For the material below, please count the lines containing "click". Reply with the count alone.

PROVIDED MATERIAL START

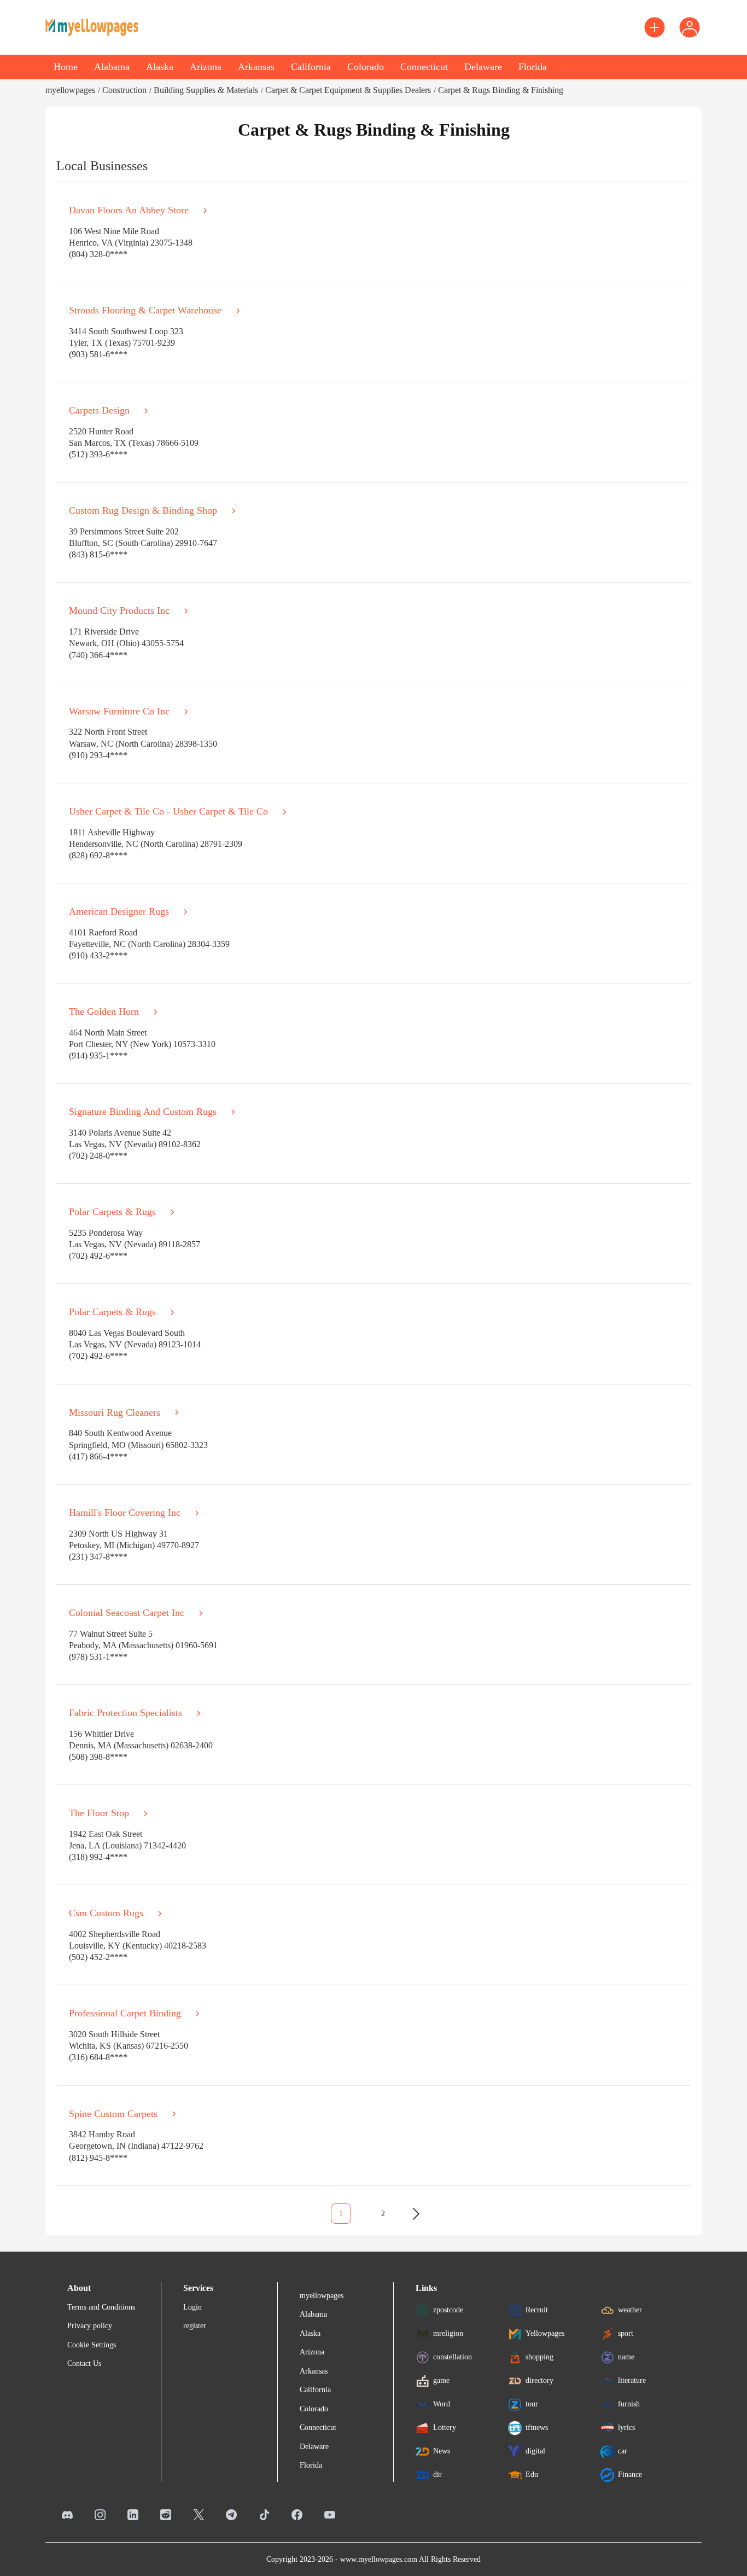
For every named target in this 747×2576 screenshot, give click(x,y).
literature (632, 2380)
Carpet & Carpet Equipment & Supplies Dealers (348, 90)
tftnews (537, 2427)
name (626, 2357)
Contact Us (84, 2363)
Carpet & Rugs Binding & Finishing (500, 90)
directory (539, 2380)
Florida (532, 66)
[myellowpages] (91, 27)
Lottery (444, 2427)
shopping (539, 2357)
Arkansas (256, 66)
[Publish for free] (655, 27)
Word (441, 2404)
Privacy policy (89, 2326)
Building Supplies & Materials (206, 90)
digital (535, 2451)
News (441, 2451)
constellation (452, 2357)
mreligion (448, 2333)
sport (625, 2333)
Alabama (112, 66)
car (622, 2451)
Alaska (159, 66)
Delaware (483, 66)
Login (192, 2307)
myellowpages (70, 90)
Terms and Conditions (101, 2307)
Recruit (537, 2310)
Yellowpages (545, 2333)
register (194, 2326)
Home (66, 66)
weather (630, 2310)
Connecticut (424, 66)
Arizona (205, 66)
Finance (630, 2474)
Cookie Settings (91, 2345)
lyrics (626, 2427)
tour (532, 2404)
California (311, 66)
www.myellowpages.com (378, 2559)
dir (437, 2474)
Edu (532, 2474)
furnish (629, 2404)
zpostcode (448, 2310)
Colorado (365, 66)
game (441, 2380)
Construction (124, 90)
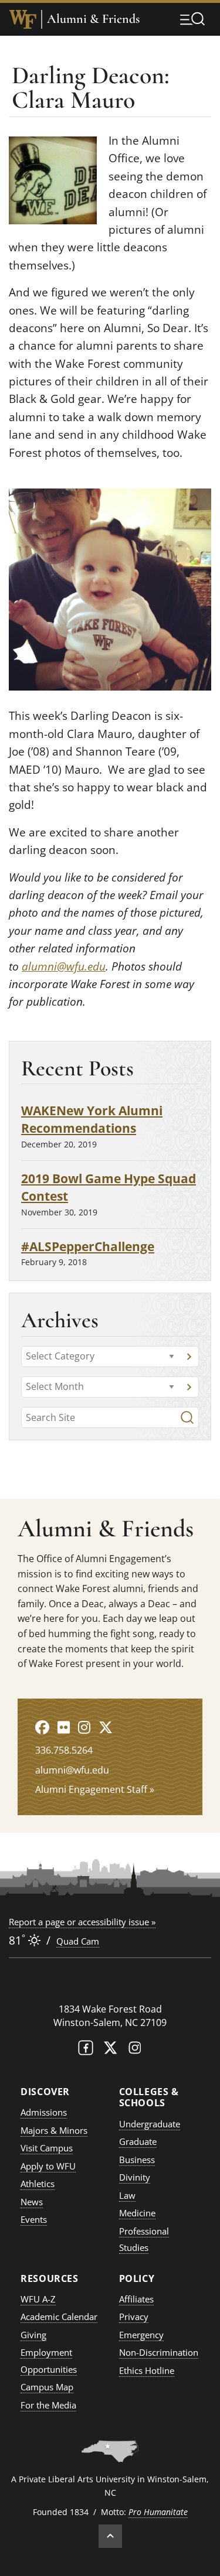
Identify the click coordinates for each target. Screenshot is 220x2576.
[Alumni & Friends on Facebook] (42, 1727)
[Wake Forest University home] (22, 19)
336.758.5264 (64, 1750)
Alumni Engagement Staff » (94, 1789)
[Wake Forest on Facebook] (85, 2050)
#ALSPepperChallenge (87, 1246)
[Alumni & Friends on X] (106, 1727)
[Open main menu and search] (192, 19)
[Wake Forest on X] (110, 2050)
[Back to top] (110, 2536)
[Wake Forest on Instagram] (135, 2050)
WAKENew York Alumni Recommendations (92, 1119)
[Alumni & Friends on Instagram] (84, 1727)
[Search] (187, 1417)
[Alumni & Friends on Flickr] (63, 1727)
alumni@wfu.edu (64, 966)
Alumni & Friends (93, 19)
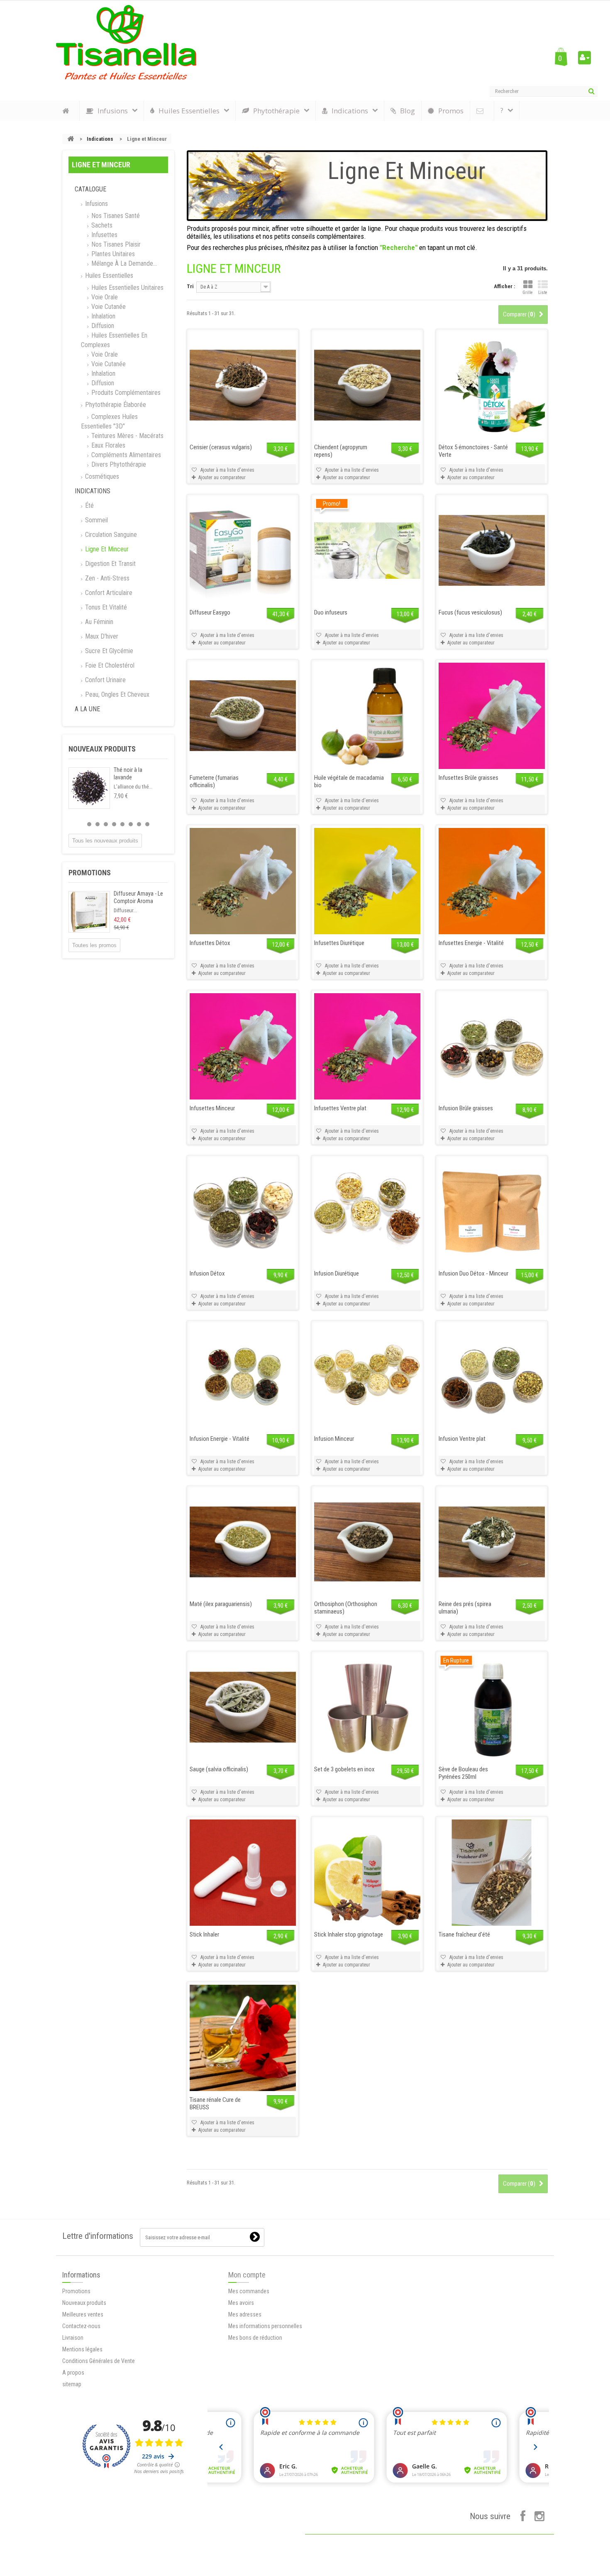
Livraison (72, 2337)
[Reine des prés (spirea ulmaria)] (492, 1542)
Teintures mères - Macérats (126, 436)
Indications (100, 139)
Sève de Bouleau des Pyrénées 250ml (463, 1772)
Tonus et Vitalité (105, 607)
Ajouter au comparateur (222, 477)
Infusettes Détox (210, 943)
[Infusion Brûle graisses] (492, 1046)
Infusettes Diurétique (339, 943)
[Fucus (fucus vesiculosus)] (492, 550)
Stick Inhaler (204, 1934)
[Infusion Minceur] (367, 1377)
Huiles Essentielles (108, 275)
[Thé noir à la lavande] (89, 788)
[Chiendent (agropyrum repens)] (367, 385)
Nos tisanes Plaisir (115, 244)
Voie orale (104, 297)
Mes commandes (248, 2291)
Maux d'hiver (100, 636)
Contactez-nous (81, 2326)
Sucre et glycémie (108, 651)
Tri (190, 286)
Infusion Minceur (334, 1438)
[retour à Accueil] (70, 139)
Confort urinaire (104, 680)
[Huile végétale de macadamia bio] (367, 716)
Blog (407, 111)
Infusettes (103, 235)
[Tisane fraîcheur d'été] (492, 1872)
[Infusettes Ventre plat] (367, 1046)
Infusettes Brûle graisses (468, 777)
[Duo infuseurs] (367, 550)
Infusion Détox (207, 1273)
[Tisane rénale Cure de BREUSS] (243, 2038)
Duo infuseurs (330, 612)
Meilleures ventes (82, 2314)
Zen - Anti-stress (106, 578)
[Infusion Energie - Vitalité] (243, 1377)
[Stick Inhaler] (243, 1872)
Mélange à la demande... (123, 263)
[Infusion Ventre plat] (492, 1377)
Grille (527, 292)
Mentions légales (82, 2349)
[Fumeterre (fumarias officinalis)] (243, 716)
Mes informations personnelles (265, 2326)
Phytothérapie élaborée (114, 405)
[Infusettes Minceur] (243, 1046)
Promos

PROVIDED MATERIAL END

→ EXERCISE RESPONSE
2